By the time Octavius made it outside, Zaine was gone, but Saint loitered nearby. He paced in front of the chopper and didn’t look over. He’d needed blood and was in pain from another beating, but Octavius figured meeting up with the Brotherhood again was the real cause of his disquiet.

“We should get back to Jay,” Saint said.

“We’re just going to leave the chopper here?”

“Can’t risk any of the Brotherhood seeing it take off.” He took a running jump at the fence, landed on the other side, and marched off into the woods.

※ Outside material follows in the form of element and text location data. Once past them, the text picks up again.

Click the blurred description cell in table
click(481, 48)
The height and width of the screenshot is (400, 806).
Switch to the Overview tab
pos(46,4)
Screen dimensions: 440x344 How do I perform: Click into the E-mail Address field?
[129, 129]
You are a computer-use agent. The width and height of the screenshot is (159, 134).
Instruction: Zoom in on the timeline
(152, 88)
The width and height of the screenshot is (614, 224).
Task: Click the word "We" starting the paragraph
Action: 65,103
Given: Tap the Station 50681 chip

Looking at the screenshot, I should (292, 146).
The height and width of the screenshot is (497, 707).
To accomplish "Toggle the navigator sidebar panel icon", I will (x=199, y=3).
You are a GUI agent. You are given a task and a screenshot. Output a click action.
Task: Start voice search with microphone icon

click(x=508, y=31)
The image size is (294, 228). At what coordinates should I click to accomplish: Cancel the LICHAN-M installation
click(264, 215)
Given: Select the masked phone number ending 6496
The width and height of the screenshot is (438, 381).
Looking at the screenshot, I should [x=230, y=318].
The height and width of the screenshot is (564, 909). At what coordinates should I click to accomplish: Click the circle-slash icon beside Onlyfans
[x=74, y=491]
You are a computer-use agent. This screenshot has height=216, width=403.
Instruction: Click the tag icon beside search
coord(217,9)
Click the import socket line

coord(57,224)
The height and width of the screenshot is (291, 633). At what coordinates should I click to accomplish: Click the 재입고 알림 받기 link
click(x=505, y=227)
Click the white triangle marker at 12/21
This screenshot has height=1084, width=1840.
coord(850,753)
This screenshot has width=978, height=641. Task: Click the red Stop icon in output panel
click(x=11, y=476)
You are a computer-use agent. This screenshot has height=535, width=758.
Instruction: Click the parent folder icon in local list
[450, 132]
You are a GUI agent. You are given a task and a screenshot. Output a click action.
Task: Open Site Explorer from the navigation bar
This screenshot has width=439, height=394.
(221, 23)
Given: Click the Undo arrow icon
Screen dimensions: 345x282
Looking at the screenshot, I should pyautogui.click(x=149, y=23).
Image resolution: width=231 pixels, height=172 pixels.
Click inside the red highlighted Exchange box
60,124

Octavius glanced around the yard. He didn’t think Zaine would follow them, not when he knew Saint could tear into him, but they should double back around a few times to lose any tails.

He followed Saint into the woods and caught up with his heavy strides. He didn’t know him well, but something was wrong. Saint kept his head down and marched ahead, bristling with tension.

Octavius had only had a few months of being ostracized. Saint had had multiple centuries behind bars, during which nobody had cared enough to open his cell door and listen to him. They’d all toed Mikalis’s line of never discussing who was locked in Room 3B, obeying his orders without question.

“It must be hard, seeing them again,” Octavius said. “They’re stubborn, I know, but they aren’t all bad—”

Saint’s growl cut him off. He stomped through the brush. “Don’t defend them,” he said. “They don’t deserve it.”